▸ **Task directions**
Copy the data verbatim, starting with the line that contains "Given: Mark employee as Late" and going on through the end of the data.
○ ○ ○ ○ ○ ○ ○
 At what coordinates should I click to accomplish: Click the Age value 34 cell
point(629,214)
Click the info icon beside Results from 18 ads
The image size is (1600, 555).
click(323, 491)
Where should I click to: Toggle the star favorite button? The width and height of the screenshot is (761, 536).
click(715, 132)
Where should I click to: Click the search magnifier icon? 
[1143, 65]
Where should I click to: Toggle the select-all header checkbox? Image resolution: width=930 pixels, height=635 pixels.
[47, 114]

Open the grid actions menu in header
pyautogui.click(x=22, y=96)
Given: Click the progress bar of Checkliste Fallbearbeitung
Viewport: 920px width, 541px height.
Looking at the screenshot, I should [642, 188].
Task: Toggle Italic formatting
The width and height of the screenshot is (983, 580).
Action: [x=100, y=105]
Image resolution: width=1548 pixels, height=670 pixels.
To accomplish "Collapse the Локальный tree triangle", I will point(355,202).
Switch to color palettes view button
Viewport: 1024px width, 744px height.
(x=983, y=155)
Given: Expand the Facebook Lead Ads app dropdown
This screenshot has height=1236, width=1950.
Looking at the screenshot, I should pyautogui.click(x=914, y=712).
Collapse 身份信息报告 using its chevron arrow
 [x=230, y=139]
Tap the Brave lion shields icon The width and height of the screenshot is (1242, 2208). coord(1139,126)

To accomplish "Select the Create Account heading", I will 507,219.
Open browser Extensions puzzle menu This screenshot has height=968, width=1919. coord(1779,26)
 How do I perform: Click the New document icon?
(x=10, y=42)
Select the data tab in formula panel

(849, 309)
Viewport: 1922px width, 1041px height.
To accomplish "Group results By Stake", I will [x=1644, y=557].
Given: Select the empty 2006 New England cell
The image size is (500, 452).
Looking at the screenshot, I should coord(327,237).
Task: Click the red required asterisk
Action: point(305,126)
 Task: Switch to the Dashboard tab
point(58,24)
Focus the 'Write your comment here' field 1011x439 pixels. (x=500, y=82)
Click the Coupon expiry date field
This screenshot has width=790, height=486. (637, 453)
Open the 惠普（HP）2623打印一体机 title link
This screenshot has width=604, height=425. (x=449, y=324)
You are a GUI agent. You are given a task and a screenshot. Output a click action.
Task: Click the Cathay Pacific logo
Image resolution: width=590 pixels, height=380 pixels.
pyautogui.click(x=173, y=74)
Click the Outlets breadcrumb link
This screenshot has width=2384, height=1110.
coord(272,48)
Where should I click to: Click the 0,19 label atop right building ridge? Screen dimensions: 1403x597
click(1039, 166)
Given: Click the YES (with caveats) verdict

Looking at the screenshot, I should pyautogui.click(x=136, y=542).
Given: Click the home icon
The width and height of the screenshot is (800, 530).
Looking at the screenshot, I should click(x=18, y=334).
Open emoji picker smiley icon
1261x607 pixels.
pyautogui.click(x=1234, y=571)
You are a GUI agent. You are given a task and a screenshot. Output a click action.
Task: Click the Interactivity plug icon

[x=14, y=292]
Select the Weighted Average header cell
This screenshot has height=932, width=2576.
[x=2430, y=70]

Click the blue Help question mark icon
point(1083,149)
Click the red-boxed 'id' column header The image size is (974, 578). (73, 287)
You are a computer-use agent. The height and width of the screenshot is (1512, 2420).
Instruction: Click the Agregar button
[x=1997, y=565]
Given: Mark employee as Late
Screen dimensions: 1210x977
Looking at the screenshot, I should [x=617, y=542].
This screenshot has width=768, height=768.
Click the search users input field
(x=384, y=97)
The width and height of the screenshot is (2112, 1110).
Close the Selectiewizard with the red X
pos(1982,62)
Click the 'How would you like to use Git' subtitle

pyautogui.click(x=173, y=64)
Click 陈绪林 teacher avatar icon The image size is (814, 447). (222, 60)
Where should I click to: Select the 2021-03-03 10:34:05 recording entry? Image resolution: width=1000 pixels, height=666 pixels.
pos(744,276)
○ ○ ○ ○ ○ ○ ○
▸ **Solution for this problem**
Given: Mark employee as Late
Screen dimensions: 1210x977
Looking at the screenshot, I should [x=617, y=542].
This screenshot has width=768, height=768.
Click the search users input field
(x=384, y=97)
The width and height of the screenshot is (2112, 1110).
Close the Selectiewizard with the red X
pos(1982,62)
Click the 'How would you like to use Git' subtitle

pyautogui.click(x=173, y=64)
Click 陈绪林 teacher avatar icon The image size is (814, 447). (222, 60)
Where should I click to: Select the 2021-03-03 10:34:05 recording entry? Image resolution: width=1000 pixels, height=666 pixels.
pos(744,276)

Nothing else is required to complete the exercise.